Deploy tools · Vercel, Coolify
The current generation of indie-friendly deploy tools fixed the AWS console for human operators. None of them have been re-founded for agents deploying things. There's a Coolify-for-agents that doesn't exist.
Observability · Datadog
Pre-Cambrian observability is built for SREs reading dashboards. The agent-era observability is queryable graph state for agents and live runtime view for humans.
CI/CD · GitHub Actions
Pre-Cambrian CI: humans configure, runners execute, humans review. The agent-era CI is auto-fix on failure, auto-merge on green, agents driving the cycle with humans reviewing exceptions.
Project management · Linear, Jira
Pre-Cambrian PM has humans writing tickets. The agent-era PM is humans writing intent, agents decomposing into tickets, humans approving the decomposition.
Every single one. Every one has a Cambrian winner waiting.
04 · The Failure Modes
What incomplete up-chain transition looks like
The shift isn't automatic. Most operators stuck halfway between the old role and the new one fall into one of two failure modes: AI debt (over-structuring; the agent is happy to generate apparatus that never ships product) or shipping paralysis (over-scoping; the only bottleneck becomes the human's attention, which is infinite).
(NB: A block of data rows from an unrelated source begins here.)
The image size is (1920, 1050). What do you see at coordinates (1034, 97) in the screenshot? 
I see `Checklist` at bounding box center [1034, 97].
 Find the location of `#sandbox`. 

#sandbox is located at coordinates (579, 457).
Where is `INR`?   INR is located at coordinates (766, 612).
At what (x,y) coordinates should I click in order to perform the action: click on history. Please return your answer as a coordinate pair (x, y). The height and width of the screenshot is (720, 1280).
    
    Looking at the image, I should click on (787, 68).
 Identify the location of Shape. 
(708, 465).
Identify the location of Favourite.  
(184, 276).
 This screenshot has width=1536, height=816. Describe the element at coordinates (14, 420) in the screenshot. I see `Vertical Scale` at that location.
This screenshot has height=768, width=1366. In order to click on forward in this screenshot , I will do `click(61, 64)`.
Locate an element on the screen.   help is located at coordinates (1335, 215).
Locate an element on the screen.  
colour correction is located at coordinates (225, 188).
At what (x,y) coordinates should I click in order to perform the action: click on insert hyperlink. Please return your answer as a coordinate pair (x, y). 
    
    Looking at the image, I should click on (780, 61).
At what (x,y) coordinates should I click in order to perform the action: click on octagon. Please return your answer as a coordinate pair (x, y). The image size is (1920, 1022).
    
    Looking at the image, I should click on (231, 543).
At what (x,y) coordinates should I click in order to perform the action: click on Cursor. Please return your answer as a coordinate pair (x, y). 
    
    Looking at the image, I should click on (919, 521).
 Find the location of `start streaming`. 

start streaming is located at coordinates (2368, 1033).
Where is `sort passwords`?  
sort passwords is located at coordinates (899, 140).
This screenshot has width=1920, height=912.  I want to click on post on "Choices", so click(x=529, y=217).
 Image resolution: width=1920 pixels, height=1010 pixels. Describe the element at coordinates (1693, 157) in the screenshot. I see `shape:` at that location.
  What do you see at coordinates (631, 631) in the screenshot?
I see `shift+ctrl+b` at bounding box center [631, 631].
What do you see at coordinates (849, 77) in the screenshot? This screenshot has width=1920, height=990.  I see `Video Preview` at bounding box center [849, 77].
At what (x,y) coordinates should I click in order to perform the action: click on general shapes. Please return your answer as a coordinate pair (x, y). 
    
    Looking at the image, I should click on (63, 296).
Both are what happens when humans haven't actually moved up-chain yet. They're still trying to do implementation, just through agents instead of directly. The transition isn't "use agents to write code." It's relocating to architecture, intent, and review entirely. Most of the discipline is letting go.
If you can answer one question correctly, the rest is execution: is this built for the role humans are leaving, or the role humans are arriving at?